Number of mappings: 669
["derived_work_note", "derived_work_note", "MARC", "n", "GEN", "581", "az3", "none", "see notes", "$3 label; prepend ISBN to $z value", "x", "derived_work_noteGEN581az3none", "0", "0", "n", nil, nil]
["donor", "donor[value]", "MARC", "n", "UNC", "790", "abcdgqu", "ind 1 = 0", "concat_subelements", "Prepend: \"Donated by \"", ".", "donor[value]UNC790abcdgquind 1 = 0", "0", "0", "n", "y", "y"]
["donor", "donor[value]", "MARC", "n", "UNC", "791", "abcdfg", "ind 1 = 2", "concat_subelements", "Prepend: \"Purchased using funds from the \"", ".", "donor[value]UNC791abcdfgind 1 = 2", "0", "0", "n", "y", "y"]
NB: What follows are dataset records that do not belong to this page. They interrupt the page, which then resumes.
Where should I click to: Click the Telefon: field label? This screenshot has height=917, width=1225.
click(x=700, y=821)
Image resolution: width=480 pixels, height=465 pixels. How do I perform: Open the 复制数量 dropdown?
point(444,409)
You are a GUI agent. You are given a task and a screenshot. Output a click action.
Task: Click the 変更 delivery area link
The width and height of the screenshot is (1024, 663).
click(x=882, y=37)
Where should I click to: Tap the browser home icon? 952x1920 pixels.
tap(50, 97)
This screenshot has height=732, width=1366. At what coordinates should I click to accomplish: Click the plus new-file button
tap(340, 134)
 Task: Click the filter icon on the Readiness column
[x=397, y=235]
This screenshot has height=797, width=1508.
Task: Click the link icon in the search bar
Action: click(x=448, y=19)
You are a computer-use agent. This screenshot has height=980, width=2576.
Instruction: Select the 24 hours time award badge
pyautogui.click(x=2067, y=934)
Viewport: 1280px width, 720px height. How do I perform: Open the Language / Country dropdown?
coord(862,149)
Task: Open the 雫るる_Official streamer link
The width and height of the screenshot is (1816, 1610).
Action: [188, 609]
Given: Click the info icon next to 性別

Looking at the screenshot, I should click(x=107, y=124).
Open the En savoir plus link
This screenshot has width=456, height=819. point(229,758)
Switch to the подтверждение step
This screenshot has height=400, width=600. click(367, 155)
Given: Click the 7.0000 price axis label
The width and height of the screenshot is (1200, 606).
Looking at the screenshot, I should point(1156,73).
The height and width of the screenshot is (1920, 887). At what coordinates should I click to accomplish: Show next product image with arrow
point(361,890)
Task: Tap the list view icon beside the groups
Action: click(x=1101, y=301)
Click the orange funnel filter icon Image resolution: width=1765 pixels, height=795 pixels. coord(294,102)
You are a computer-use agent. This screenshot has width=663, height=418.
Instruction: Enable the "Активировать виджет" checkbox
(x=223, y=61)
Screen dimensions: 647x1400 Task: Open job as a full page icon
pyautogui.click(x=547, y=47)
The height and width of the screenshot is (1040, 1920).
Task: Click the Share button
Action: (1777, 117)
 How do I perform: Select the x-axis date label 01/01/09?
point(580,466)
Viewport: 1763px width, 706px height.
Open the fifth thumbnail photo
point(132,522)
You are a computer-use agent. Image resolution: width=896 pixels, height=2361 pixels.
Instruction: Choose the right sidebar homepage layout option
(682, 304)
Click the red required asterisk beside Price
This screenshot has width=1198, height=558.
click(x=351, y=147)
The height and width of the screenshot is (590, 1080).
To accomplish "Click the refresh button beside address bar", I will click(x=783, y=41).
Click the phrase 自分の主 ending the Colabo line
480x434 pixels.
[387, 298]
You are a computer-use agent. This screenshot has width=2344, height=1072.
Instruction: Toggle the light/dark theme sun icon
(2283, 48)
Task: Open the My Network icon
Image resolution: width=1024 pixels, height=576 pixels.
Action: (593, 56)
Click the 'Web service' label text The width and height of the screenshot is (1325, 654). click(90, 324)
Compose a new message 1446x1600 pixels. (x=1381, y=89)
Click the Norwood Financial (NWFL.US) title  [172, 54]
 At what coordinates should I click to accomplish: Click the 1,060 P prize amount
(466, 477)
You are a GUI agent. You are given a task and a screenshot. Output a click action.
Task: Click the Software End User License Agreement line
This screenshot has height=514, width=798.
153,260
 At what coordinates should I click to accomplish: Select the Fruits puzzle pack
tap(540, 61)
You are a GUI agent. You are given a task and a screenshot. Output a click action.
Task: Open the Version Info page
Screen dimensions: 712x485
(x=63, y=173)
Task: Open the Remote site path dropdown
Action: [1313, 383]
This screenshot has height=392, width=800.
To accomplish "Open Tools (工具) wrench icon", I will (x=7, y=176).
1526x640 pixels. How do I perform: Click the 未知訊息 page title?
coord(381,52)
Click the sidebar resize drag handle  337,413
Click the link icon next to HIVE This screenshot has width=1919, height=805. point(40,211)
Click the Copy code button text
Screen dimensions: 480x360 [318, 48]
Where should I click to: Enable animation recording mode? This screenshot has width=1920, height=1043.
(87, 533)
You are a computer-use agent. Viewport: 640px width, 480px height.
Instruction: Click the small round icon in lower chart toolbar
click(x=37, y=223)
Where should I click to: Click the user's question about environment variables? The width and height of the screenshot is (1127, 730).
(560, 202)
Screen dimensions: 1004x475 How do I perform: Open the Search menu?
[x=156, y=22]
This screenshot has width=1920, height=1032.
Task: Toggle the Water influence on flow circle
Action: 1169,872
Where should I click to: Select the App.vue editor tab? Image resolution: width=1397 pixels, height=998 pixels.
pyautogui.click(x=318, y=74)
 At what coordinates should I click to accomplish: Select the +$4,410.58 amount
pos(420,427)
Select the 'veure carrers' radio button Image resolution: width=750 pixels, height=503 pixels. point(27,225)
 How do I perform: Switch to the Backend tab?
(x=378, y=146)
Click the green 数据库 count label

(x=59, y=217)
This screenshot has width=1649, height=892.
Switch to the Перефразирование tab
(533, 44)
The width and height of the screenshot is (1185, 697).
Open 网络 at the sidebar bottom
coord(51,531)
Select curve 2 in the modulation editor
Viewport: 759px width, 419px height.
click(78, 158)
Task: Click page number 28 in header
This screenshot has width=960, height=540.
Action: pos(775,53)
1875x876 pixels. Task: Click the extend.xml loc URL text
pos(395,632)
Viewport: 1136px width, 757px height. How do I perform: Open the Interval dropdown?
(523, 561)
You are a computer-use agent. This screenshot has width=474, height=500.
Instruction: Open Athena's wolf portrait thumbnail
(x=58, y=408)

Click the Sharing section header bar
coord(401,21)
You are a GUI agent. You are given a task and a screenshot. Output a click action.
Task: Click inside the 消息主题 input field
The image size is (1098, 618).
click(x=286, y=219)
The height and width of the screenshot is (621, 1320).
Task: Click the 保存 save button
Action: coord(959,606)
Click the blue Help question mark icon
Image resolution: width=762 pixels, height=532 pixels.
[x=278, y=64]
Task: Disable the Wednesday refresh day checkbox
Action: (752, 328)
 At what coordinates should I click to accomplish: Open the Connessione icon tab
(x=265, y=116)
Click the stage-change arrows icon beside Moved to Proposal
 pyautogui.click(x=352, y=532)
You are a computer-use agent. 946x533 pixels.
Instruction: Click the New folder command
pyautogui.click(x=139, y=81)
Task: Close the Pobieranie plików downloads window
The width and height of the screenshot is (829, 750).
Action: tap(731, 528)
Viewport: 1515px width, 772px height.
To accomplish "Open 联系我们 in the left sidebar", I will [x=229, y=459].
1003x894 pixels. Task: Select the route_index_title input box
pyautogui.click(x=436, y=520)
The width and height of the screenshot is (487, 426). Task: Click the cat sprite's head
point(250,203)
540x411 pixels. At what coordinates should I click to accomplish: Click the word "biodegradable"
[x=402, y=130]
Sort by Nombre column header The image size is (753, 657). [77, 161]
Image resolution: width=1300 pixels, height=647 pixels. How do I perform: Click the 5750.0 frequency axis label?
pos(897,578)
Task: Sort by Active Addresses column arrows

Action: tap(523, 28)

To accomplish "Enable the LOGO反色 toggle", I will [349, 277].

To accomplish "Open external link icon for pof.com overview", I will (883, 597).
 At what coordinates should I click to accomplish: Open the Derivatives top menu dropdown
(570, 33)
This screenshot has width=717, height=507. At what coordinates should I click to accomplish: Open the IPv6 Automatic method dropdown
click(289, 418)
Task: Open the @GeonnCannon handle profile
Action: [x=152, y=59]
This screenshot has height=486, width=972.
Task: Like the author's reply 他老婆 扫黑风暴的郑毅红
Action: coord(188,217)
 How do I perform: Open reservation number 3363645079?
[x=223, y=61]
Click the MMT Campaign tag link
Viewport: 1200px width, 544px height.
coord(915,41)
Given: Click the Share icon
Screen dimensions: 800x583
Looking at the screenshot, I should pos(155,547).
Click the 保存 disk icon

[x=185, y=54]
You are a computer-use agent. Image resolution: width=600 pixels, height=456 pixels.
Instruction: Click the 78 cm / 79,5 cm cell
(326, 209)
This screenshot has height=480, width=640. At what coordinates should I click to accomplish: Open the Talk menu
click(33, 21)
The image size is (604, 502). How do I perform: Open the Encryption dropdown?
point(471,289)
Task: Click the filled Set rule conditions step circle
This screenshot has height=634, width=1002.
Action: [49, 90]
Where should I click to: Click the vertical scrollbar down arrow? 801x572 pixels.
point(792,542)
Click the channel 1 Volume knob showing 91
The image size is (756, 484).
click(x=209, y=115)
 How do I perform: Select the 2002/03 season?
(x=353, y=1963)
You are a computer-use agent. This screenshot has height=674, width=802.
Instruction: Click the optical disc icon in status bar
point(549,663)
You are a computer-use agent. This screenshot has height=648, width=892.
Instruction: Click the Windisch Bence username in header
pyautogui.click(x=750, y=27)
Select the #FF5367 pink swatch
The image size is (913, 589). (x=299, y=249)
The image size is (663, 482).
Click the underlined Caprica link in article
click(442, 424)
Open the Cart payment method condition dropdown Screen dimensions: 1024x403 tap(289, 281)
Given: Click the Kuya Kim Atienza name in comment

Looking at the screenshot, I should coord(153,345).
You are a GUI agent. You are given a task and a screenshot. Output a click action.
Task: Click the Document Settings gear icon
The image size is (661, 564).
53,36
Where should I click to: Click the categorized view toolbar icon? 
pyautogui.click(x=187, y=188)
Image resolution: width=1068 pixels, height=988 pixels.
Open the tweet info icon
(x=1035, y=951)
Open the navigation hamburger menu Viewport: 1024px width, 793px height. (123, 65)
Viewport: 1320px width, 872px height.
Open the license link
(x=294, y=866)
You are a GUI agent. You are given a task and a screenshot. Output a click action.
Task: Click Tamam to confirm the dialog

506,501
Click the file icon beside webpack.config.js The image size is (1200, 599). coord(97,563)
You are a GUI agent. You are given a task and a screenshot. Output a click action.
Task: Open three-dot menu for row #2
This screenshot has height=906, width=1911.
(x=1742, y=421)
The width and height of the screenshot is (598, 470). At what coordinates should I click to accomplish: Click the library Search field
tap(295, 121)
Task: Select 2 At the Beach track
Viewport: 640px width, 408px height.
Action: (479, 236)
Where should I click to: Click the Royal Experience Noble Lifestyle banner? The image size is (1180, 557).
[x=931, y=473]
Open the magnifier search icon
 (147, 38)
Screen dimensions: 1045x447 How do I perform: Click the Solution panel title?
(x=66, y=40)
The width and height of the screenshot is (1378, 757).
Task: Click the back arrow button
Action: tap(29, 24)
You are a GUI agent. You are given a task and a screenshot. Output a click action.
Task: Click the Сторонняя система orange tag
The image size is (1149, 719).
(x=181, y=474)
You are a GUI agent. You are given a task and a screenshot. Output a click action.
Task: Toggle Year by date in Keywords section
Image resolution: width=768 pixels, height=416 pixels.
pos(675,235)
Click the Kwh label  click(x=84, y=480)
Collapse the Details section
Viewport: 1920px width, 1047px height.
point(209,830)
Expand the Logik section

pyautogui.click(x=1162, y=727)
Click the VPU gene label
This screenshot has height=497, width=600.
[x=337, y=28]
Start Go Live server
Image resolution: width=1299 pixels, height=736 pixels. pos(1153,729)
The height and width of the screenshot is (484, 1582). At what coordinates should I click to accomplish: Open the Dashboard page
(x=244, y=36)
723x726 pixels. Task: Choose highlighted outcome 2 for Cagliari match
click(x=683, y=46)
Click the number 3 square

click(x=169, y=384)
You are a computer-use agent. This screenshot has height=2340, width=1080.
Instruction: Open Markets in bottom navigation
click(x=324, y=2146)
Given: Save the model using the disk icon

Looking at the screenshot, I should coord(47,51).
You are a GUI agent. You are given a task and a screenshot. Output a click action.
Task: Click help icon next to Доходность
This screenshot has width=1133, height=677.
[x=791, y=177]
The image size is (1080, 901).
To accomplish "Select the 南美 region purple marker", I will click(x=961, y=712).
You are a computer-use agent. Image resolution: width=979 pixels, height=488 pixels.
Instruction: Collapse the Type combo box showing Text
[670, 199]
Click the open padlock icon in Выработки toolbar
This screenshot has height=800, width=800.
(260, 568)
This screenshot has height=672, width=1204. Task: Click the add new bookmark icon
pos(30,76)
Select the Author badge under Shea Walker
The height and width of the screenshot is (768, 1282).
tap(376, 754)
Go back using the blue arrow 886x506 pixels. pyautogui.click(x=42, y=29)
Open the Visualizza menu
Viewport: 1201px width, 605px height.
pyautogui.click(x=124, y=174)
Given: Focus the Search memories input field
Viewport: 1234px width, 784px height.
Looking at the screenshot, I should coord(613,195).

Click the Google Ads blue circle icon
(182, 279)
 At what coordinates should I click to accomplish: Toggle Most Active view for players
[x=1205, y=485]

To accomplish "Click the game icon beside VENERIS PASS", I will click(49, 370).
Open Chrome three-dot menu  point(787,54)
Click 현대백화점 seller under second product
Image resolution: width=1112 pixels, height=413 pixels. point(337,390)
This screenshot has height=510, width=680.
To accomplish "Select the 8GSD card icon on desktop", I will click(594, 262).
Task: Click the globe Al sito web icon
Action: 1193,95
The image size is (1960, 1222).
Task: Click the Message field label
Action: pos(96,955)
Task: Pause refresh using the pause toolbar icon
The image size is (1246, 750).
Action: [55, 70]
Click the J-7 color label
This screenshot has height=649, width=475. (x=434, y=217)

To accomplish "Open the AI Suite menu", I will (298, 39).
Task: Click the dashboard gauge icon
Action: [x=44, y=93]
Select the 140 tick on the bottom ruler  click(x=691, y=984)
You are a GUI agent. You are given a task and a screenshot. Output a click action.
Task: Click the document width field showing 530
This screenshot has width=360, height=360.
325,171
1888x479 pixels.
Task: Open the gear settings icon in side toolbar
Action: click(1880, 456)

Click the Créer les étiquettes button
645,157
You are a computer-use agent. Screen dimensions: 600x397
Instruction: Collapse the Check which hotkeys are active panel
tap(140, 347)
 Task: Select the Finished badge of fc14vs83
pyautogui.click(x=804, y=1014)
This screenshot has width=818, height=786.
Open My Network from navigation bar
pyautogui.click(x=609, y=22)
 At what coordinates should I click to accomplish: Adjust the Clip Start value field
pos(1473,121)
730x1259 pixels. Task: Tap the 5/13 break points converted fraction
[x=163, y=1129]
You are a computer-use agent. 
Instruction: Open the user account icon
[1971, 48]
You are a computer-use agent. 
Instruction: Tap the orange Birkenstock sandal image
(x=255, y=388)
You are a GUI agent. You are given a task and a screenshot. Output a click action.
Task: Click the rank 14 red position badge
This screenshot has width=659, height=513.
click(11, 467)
There's a lot of info here we don't need, so I'm going to keep only what we need: 
* 0 -- parentfield
* 1 -- field
* 3 -- provisional?
* 4 -- institution
* 5 -- element/field
* 6 -- subelement/field(s)
* 7 -- constraints

In [41]:
less_data = marc_only.map { |m| [m[0], m[1], m[3], m[4], m[5], m[6], m[7]]}
less_data.first(3).each { |m| puts m}
puts ''

["derived_work_note", "derived_work_note", "n", "GEN", "581", "az3", "none"]
["donor", "donor[value]", "n", "UNC", "790", "abcdgqu", "ind 1 = 0"]
["donor", "donor[value]", "n", "UNC", "791", "abcdfg", "ind 1 = 2"]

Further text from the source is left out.